I thought I understood but then I got confused in the Joule free expansion (not Joule-Thomson). This is my thought process:

I know it's essentially an adiabatic expansion into vacuum. Adiabatic means $q = 0$ and free expansion - vacuum means external pressure $p_{ext} = 0$, therefore for pV work, $w = 0$. So, $ΔU = q + w = 0$.

From my lecture notes, I see that: $dU = 0 = C_V dT_U + \left(\frac{\partial U}{\partial V} \right)_{T} dV_U$, therefore $\left(\frac{\partial U}{\partial V} \right)_{T} = -C_V \left(\frac{\partial T}{\partial V} \right)_{U}$, which makes sense considering for ideal gas it's $0$.

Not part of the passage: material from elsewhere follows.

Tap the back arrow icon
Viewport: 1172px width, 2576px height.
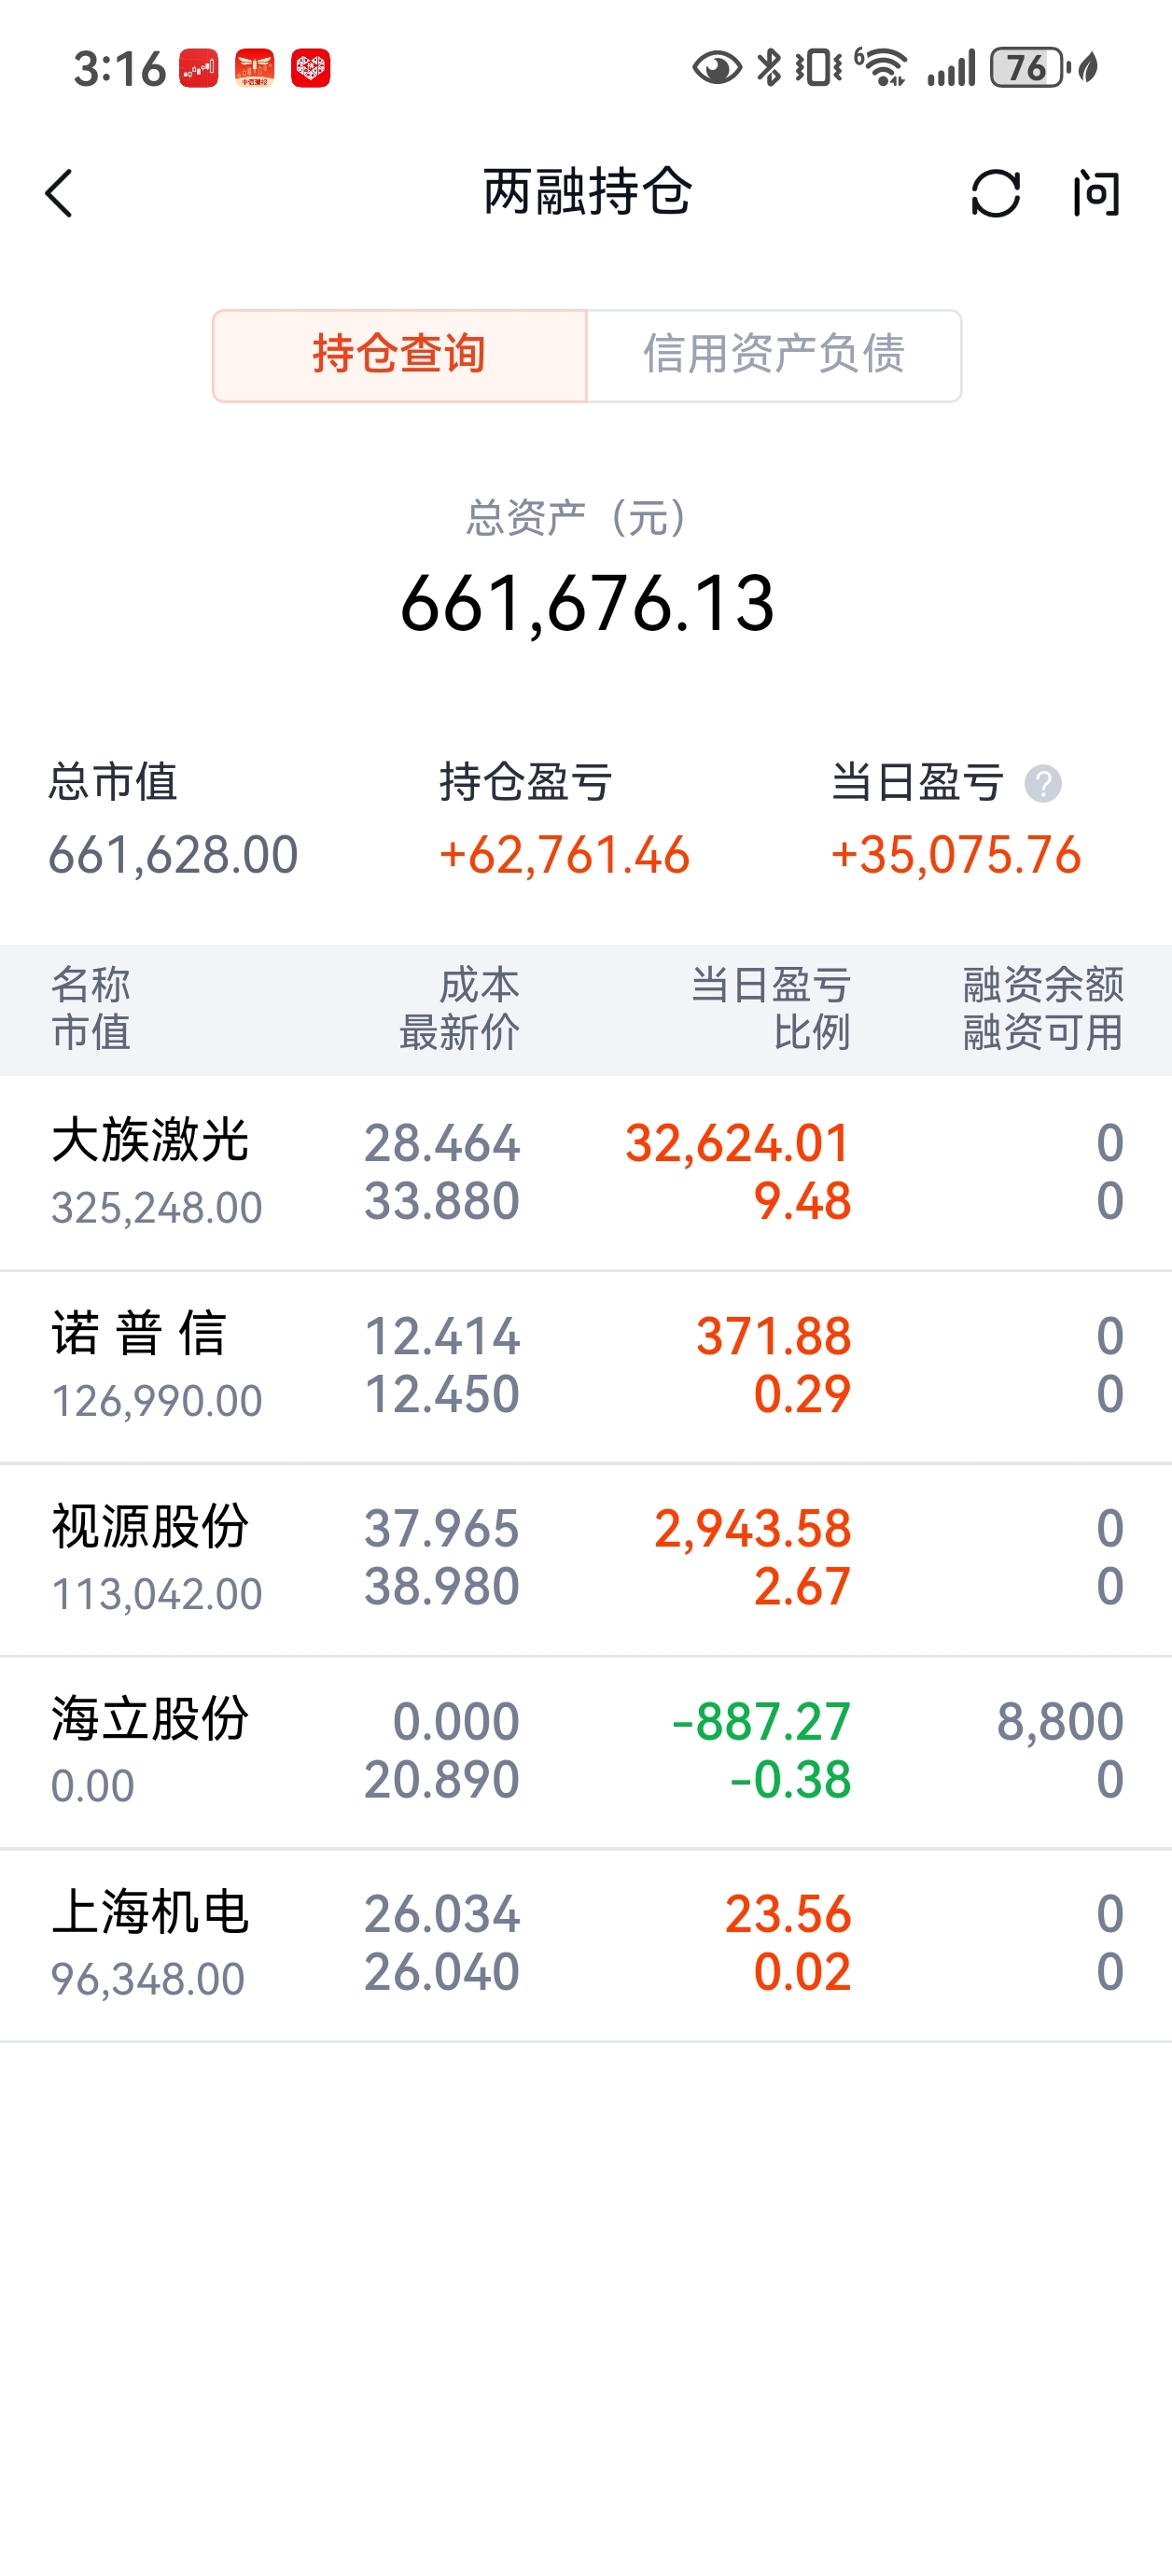click(x=60, y=193)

But my problem is that since it's a free expansion, it's also an irreversible process. What is the meaning of the differential $dU$ in an irreversible process? Isn't the whole problem in irreversible processes that it is not defined since the state is not in equilibrium? Why can we even use data from this experiment in the general expression for $dU$?

From my understanding, the only states in equilibrium are the initial and the final, so $ΔU = 0$ is correct. But why is $dU$ equal to 0?

Also, I am still on the first law and although I know about entropy in general and that $ΔS > 0$ in irreversible processes, I would prefer to understand this without involving entropy if it's possible.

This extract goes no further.